Slacklining is an extreme-sport version of tightrope-walking. It's performed on a length of flat webbing that offers lots of bounce. The technique is all about balance, fall and recovery, as this video, titled "Headway," makes clear. In the three-minute wordless minidrama, a violinist plays a melancholy melody as Boniface takes a few tentative steps on a slackline strung over a creek. He wiggles, falters, plummets into the water–and suddenly there's a silence, like he's let the whole world down.
But Boniface swings himself back onto the line. A few bounces later, the music starts up again and surges, and the camera zooms toward the diving, somersaulting Everyman-athlete. The camera circles above him with a dizzying view of how he turned a misstep into a triumph. He's flipping, twisting, arcing in air like Greg Louganis in sneakers.
As if in sympathetic response, the forest around him takes on the colors of an impressionistic ecstasy, turning from brown to purple to rosy pink.
In a recent phone interview, Boniface explained how he devised the video with his best friend, Yohann Grignou, who wrote the story and directed it. Boniface spoke from his home in La Verriere, a suburb west of Paris, near Versailles. (His French tumbled out with the speed you'd expect from someone addicted to the rush, but he nicely slowed down on request.)
"We wanted to reflect the truth," Boniface said. "On the slackline, life is in balance. You're always recovering. You're battling to stay on the line. It's a symbol of life in general."
He thought the video would be well-received, but the success has surprised him: More than 115,000 views on YouTube, and upwards of seven million Facebook views.
"What's been really, really good is that the message is understood by everyone, and that's very powerful for me," he said. "That's the most important thing, the thing that makes me smile."
Boniface has been navigating falls and aerial thrills for most of his life. He started out in gymnastics at age five. By seven, he said, he was the French champion in his age group. By 15 he was training 25 hours per week. That's when he quit and turned to slacklining. He practices mostly in his backyard.
He and Grignou made the video with four cameramen in the nearby woods of Trappes. They wanted to make a philosophical point about perseverance, and rising above mistakes, and how failure can make you stronger. They wanted to use their sport to express something about the human condition.
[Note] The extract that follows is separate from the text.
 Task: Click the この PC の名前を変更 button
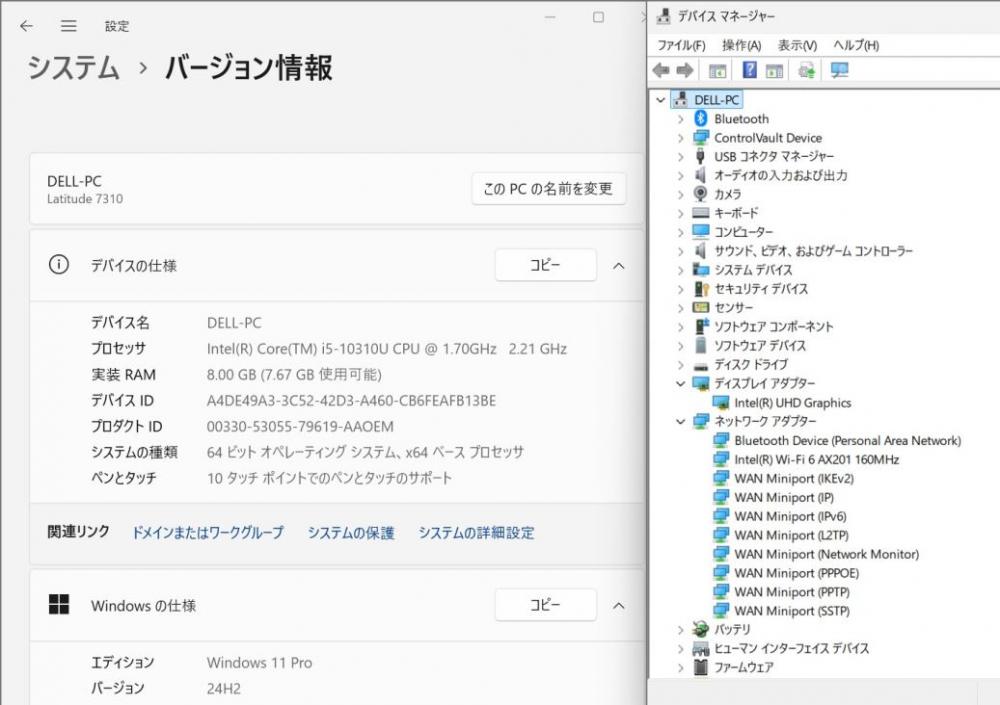point(548,189)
And they wanted to do it with art.
"We really wanted to transmit the message through the music and the colors and the ambiance, so that it's all harmonious," Boniface said.
The tension between that visual harmony and Boniface's vigor, abandon and precision is a large part of what makes the video so compelling. It's a combination of exhilaration and serenity, open-heartedness unleashed. That adrenaline-fueled buoyancy we see "is what I look for in the sport," he said, "and in life in general."
He has plans to take the video to festivals. Will he produce others like it? He and Grignou are hoping to start on another video this summer. But they're in no hurry. First, the meaning. Then the thrill.
"We haven't yet established the message," Boniface said. "We're still thinking about it. We want to innovate, and so we're taking our time. So we can surprise people."